··· Supplied material ···

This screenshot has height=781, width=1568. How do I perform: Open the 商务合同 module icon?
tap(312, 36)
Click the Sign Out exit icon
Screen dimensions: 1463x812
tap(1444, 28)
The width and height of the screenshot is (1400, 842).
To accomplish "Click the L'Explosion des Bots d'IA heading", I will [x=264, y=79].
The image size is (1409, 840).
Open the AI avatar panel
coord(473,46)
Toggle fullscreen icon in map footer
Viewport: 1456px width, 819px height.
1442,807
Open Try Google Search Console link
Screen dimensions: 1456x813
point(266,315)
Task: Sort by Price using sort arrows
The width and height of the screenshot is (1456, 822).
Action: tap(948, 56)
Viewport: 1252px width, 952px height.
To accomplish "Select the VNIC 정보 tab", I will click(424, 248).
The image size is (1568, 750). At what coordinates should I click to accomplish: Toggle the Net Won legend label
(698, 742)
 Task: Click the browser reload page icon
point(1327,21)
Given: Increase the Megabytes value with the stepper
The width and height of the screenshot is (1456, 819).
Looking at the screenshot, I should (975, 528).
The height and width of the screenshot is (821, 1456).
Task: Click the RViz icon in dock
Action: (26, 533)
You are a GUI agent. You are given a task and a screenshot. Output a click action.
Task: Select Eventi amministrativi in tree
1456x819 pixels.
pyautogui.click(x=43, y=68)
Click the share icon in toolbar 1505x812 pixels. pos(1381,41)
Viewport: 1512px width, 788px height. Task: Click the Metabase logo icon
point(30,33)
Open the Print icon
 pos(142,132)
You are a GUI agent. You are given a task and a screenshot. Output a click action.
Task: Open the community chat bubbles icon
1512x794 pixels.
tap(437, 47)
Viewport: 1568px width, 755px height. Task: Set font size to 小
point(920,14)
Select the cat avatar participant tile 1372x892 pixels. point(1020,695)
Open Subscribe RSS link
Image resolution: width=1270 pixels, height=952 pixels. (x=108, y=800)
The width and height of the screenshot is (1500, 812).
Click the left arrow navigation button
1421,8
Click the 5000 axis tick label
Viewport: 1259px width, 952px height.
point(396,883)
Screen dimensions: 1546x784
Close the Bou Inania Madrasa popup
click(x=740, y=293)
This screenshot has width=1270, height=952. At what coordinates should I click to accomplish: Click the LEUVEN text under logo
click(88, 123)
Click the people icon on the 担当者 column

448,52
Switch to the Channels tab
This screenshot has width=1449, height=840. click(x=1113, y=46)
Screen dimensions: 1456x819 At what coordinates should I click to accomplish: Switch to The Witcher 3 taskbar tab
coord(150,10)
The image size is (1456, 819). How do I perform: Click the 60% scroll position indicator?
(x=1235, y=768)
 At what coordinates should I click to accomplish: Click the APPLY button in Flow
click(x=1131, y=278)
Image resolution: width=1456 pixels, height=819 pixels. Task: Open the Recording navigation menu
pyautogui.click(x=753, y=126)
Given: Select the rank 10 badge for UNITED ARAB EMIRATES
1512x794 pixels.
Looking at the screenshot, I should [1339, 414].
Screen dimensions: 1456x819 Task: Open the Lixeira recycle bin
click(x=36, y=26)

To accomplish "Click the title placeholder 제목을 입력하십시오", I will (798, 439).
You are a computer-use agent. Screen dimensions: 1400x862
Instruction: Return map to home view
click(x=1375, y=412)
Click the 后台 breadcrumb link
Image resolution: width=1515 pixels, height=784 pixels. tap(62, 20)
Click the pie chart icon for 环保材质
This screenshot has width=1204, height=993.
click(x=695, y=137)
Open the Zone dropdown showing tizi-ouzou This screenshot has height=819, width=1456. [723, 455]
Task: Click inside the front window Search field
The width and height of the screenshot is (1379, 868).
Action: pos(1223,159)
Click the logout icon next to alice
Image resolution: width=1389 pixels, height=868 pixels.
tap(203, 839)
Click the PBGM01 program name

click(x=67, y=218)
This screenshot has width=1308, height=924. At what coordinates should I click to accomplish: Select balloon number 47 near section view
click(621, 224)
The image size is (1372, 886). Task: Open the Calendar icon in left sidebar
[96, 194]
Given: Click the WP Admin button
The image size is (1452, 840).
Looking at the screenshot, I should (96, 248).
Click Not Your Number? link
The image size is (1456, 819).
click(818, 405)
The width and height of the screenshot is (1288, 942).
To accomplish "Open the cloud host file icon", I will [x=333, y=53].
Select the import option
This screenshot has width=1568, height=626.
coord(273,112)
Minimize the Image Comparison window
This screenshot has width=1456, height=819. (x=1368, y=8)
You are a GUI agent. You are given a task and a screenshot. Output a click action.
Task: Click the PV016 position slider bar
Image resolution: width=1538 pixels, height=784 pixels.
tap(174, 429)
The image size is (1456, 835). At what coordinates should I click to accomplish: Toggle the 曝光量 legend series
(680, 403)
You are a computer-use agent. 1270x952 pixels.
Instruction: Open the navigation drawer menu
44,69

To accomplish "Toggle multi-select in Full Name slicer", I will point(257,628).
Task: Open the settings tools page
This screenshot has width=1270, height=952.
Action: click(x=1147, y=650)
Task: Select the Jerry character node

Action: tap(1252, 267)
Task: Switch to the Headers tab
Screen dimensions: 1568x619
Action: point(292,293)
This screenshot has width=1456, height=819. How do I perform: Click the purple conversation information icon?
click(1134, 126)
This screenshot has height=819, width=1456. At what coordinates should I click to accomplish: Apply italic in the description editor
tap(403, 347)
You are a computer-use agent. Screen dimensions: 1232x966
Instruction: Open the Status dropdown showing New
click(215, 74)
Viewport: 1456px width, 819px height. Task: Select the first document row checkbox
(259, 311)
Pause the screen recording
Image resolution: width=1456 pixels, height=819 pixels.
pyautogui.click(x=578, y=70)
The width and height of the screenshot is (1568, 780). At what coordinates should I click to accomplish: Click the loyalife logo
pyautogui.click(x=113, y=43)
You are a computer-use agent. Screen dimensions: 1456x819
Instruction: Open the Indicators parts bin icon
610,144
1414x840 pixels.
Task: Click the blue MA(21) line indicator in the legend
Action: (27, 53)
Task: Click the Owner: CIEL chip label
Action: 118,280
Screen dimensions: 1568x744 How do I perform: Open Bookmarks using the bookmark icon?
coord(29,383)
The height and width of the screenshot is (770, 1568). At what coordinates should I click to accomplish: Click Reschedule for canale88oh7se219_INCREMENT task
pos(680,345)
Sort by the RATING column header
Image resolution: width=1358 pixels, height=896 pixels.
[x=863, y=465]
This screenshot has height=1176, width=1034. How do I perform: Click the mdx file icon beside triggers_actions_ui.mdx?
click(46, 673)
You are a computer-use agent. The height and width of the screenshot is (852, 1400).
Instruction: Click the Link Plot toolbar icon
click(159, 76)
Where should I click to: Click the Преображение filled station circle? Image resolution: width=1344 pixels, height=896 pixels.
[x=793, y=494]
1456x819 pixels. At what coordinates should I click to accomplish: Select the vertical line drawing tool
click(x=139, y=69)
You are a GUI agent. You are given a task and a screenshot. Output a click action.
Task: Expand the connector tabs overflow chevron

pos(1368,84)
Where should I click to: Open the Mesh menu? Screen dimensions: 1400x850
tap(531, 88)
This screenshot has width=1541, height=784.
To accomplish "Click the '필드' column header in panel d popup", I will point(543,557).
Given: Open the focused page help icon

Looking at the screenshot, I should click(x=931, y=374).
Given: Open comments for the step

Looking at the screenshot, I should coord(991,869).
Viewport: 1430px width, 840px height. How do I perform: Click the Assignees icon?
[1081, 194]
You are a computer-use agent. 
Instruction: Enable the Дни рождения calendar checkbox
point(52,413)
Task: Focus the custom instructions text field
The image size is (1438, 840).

···

§ Task to carry out: Go through the listing above and return each line where the word "computer" occurs.

§ Written answer:
You are a computer-use agent. Screen dimensions: 1400x862
You are a computer-use agent. 1270x952 pixels.
You are a computer-use agent. Screen dimensions: 1232x966
You are a computer-use agent. Screen dimensions: 1456x819
You are a computer-use agent. The height and width of the screenshot is (852, 1400).
You are a computer-use agent. 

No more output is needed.